> [What this task involves]
Without changing anything, copy out each entry.
_ _ _ _
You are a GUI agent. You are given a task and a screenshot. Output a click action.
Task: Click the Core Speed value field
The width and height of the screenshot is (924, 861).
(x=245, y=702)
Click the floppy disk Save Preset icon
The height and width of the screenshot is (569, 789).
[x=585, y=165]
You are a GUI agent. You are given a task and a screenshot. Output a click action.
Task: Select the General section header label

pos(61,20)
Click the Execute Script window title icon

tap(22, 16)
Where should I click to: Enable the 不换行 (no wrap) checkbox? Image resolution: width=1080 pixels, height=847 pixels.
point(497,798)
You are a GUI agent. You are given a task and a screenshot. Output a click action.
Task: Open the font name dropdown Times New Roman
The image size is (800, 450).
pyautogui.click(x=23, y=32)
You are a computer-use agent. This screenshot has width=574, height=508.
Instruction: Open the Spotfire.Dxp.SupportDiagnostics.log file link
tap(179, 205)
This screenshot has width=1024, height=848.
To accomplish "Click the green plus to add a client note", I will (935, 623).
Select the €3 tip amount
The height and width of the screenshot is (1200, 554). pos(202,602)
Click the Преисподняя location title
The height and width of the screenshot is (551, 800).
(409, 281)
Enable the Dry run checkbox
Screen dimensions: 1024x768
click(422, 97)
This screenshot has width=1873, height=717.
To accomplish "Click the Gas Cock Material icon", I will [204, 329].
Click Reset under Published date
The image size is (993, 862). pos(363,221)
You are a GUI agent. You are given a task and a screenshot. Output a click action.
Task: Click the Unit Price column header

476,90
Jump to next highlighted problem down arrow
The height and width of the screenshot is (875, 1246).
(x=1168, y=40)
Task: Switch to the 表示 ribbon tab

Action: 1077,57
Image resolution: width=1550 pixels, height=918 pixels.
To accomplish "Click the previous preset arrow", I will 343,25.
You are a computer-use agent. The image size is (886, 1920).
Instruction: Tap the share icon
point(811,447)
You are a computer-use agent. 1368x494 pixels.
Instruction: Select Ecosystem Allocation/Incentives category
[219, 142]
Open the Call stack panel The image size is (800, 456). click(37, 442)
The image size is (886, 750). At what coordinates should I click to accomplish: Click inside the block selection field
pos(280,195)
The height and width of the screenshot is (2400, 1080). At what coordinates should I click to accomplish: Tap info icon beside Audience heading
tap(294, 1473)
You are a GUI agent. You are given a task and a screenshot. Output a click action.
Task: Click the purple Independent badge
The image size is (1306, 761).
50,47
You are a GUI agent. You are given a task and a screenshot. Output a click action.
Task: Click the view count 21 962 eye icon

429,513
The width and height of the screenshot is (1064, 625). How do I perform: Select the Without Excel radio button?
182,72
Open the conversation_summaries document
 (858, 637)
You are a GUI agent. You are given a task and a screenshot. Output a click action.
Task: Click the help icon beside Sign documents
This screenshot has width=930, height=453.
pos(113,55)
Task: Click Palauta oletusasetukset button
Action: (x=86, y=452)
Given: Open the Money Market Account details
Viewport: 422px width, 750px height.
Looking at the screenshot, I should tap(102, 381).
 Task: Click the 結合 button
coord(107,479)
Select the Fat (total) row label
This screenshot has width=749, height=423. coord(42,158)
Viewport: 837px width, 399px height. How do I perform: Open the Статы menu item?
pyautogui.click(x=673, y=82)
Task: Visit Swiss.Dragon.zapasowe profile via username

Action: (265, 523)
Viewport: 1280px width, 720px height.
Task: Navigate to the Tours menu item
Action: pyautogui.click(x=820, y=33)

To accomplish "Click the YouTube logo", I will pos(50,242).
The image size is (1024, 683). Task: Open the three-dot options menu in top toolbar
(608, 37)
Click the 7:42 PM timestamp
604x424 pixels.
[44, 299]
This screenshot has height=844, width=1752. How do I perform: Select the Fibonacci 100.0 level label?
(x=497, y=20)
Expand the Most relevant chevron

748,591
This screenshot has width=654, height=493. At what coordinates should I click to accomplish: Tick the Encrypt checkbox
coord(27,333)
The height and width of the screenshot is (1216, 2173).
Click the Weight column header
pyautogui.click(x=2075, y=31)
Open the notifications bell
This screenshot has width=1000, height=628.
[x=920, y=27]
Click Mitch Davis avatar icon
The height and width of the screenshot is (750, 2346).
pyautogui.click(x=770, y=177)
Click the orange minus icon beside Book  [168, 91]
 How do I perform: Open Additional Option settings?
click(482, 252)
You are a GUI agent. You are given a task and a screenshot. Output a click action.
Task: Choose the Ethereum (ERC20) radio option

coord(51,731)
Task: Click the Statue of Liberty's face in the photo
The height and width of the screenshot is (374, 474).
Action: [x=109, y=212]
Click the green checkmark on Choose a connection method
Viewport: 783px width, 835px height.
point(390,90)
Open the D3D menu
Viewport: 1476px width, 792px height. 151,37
_ _ _ _
> [Written response]
You are a GUI agent. You are given a task and a screenshot. Output a click action.
Task: Click the Core Speed value field
The width and height of the screenshot is (924, 861).
(x=245, y=702)
Click the floppy disk Save Preset icon
The height and width of the screenshot is (569, 789).
[x=585, y=165]
You are a GUI agent. You are given a task and a screenshot. Output a click action.
Task: Select the General section header label

pos(61,20)
Click the Execute Script window title icon

tap(22, 16)
Where should I click to: Enable the 不换行 (no wrap) checkbox? Image resolution: width=1080 pixels, height=847 pixels.
point(497,798)
You are a GUI agent. You are given a task and a screenshot. Output a click action.
Task: Open the font name dropdown Times New Roman
The image size is (800, 450).
pyautogui.click(x=23, y=32)
You are a computer-use agent. This screenshot has width=574, height=508.
Instruction: Open the Spotfire.Dxp.SupportDiagnostics.log file link
tap(179, 205)
This screenshot has width=1024, height=848.
To accomplish "Click the green plus to add a client note", I will (935, 623).
Select the €3 tip amount
The height and width of the screenshot is (1200, 554). pos(202,602)
Click the Преисподняя location title
The height and width of the screenshot is (551, 800).
(409, 281)
Enable the Dry run checkbox
Screen dimensions: 1024x768
click(422, 97)
This screenshot has width=1873, height=717.
To accomplish "Click the Gas Cock Material icon", I will [204, 329].
Click Reset under Published date
The image size is (993, 862). pos(363,221)
You are a GUI agent. You are given a task and a screenshot. Output a click action.
Task: Click the Unit Price column header

476,90
Jump to next highlighted problem down arrow
The height and width of the screenshot is (875, 1246).
(x=1168, y=40)
Task: Switch to the 表示 ribbon tab

Action: 1077,57
Image resolution: width=1550 pixels, height=918 pixels.
To accomplish "Click the previous preset arrow", I will 343,25.
You are a computer-use agent. The image size is (886, 1920).
Instruction: Tap the share icon
point(811,447)
You are a computer-use agent. 1368x494 pixels.
Instruction: Select Ecosystem Allocation/Incentives category
[219, 142]
Open the Call stack panel The image size is (800, 456). click(37, 442)
The image size is (886, 750). At what coordinates should I click to accomplish: Click inside the block selection field
pos(280,195)
The height and width of the screenshot is (2400, 1080). At what coordinates should I click to accomplish: Tap info icon beside Audience heading
tap(294, 1473)
You are a GUI agent. You are given a task and a screenshot. Output a click action.
Task: Click the purple Independent badge
The image size is (1306, 761).
50,47
You are a GUI agent. You are given a task and a screenshot. Output a click action.
Task: Click the view count 21 962 eye icon

429,513
The width and height of the screenshot is (1064, 625). How do I perform: Select the Without Excel radio button?
182,72
Open the conversation_summaries document
 (858, 637)
You are a GUI agent. You are given a task and a screenshot. Output a click action.
Task: Click the help icon beside Sign documents
This screenshot has width=930, height=453.
pos(113,55)
Task: Click Palauta oletusasetukset button
Action: (x=86, y=452)
Given: Open the Money Market Account details
Viewport: 422px width, 750px height.
Looking at the screenshot, I should tap(102, 381).
 Task: Click the 結合 button
coord(107,479)
Select the Fat (total) row label
This screenshot has width=749, height=423. coord(42,158)
Viewport: 837px width, 399px height. How do I perform: Open the Статы menu item?
pyautogui.click(x=673, y=82)
Task: Visit Swiss.Dragon.zapasowe profile via username

Action: (265, 523)
Viewport: 1280px width, 720px height.
Task: Navigate to the Tours menu item
Action: pyautogui.click(x=820, y=33)

To accomplish "Click the YouTube logo", I will pos(50,242).
The image size is (1024, 683). Task: Open the three-dot options menu in top toolbar
(608, 37)
Click the 7:42 PM timestamp
604x424 pixels.
[44, 299]
This screenshot has height=844, width=1752. How do I perform: Select the Fibonacci 100.0 level label?
(x=497, y=20)
Expand the Most relevant chevron

748,591
This screenshot has width=654, height=493. At what coordinates should I click to accomplish: Tick the Encrypt checkbox
coord(27,333)
The height and width of the screenshot is (1216, 2173).
Click the Weight column header
pyautogui.click(x=2075, y=31)
Open the notifications bell
This screenshot has width=1000, height=628.
[x=920, y=27]
Click Mitch Davis avatar icon
The height and width of the screenshot is (750, 2346).
pyautogui.click(x=770, y=177)
Click the orange minus icon beside Book  [168, 91]
 How do I perform: Open Additional Option settings?
click(482, 252)
You are a GUI agent. You are given a task and a screenshot. Output a click action.
Task: Choose the Ethereum (ERC20) radio option

coord(51,731)
Task: Click the Statue of Liberty's face in the photo
The height and width of the screenshot is (374, 474).
Action: [x=109, y=212]
Click the green checkmark on Choose a connection method
Viewport: 783px width, 835px height.
point(390,90)
Open the D3D menu
Viewport: 1476px width, 792px height. 151,37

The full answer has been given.